Highest point
- Elevation: 557 m (1,827 ft)
- Coordinates: 42°53′28″N 10°51′49″E﻿ / ﻿42.89111°N 10.86361°E

Geography
- Location: Scarlino, Tuscany, Italy
- Parent range: Colline Metallifere

= Monte d'Alma =

Hill in Tuscany, Italy

Monte d'Alma is a hill in Tuscany, Italy, reaching an elevation of 557 metres. It is one of the peaks of the Poggio Ballone massif, which forms one of the southwesternmost extensions of the Colline Metallifere in the province of Grosseto.

Monte d'Alma is designated as a site of regional interest (SIR), partly within the nature reserve of the Bandite di Scarlino. The area has also been proposed as a Site of Community Importance (pSIC) and largely falls within the Padule e Costiere di Scarlino protected area.

The site comprises a variety of habitats, including extensive woodland, coastal environments, and the wetland of Pian d'Alma, which supports species of conservation interest. Vegetation is dominated by holm oak forests and Mediterranean scrub, with deciduous woodlands and chestnut groves in cooler areas.

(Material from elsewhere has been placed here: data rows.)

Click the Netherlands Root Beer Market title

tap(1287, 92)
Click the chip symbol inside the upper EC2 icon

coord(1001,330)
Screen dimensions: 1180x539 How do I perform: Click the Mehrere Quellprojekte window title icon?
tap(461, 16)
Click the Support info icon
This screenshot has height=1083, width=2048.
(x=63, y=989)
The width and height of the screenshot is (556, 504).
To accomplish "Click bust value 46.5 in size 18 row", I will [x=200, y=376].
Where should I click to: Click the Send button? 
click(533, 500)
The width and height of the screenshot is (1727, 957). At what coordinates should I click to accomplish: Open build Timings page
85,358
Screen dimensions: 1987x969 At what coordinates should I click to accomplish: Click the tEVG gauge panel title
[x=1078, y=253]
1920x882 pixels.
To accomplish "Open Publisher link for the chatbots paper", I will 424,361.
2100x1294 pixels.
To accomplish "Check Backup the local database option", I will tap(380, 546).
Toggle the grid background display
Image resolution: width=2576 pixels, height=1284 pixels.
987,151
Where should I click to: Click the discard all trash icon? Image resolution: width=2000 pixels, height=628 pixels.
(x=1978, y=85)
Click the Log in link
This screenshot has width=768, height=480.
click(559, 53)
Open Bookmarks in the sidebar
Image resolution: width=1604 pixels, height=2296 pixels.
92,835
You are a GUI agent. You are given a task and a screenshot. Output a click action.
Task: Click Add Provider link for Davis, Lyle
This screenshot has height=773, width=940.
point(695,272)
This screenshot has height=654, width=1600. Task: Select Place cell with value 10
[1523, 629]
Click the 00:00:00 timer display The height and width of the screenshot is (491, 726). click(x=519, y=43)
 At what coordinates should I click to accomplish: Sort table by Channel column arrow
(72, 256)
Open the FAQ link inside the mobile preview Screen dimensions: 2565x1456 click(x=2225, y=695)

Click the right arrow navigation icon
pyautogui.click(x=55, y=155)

The fauna includes species such as the short-toed snake eagle (Circaetus gallicus) and the European wildcat (Felis silvestris), as well as various reptiles and protected insects.

The mountain is the source of the Alma River, which marks the separation from the Poggio Ballone peak and flows toward the coast, forming the plain of Pian d'Alma before reaching the Tyrrhenian Sea near Cala Civette.